Tuesday, October 06, 2020

The Evolution of Google Search

Since its launch in 1996, Google Search has dominated the search engine market, gaining upwards of 90% of market penetration in certain regions. Google owes much of this success to its ability to continually build upon and evolve the product it first launched in the early days of the internet. Though Google's engineers are continually refining Search's capabilities, the following updates drove some of the biggest and most impactful changes. 
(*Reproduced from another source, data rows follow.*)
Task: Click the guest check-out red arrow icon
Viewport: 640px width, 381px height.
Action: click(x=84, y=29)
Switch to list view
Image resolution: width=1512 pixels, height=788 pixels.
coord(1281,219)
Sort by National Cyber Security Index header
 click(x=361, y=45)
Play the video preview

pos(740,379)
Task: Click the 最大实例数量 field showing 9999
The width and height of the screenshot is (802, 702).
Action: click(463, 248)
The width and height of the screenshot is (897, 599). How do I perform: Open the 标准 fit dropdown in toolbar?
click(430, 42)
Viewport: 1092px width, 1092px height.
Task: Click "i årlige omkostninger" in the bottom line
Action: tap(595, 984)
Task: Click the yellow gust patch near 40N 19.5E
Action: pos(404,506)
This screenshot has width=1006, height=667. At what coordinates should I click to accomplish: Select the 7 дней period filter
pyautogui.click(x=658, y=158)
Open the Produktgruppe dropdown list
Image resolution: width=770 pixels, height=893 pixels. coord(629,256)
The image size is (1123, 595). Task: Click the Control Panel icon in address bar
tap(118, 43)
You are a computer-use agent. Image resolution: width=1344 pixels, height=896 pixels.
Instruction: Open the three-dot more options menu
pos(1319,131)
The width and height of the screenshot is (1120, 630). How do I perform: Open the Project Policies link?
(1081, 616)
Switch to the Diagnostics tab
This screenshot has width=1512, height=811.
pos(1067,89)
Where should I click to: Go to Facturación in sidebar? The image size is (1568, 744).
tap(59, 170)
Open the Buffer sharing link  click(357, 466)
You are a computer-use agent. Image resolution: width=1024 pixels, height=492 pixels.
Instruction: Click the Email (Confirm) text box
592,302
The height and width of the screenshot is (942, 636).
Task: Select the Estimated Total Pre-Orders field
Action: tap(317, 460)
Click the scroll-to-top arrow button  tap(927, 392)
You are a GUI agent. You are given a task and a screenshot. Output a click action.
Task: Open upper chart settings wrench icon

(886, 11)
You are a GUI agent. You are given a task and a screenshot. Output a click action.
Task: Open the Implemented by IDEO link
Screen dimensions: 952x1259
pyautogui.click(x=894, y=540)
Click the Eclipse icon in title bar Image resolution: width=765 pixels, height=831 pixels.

Internationalization (2000)

Searching the internet requires the capability to crawl across countless websites, index the information found, and formulaically return targeted results to the user, based on their inputs. Imagine the added complexities that followed when Google Search expanded into 13 new languages in 2000.

Google Panda (2011)

Seeking to improve the quality and relevance of results returned to users, Google made drastic changes to its algorithms to lower the prioritization of websites with a high volume of advertisements or "content farms". This update is estimated to have impacted the prioritization of upwards of 12% of all search results, primarily increasing the ranking of results from news outlets and social media sites. 

Google Hummingbird (2013)

When entering a search, users intend to find websites that relate to the collective meaning of the words they input. Prior to Hummingbird, search results related most closely to a few key words included in each search. This update allowed Search to place a higher emphasize on "natural language" by developing a greater level of understanding of the combination of words included in the search input. 

Google Pigeon (2014)

When we use Google Search, we often care most about results that are relevant to our current location. If I search for "coffee shops" while on vacation in Munich, I really don't care about "The Top 10 Coffeeshops in New York". Pigeon was designed to help search place a higher prioritization on local results.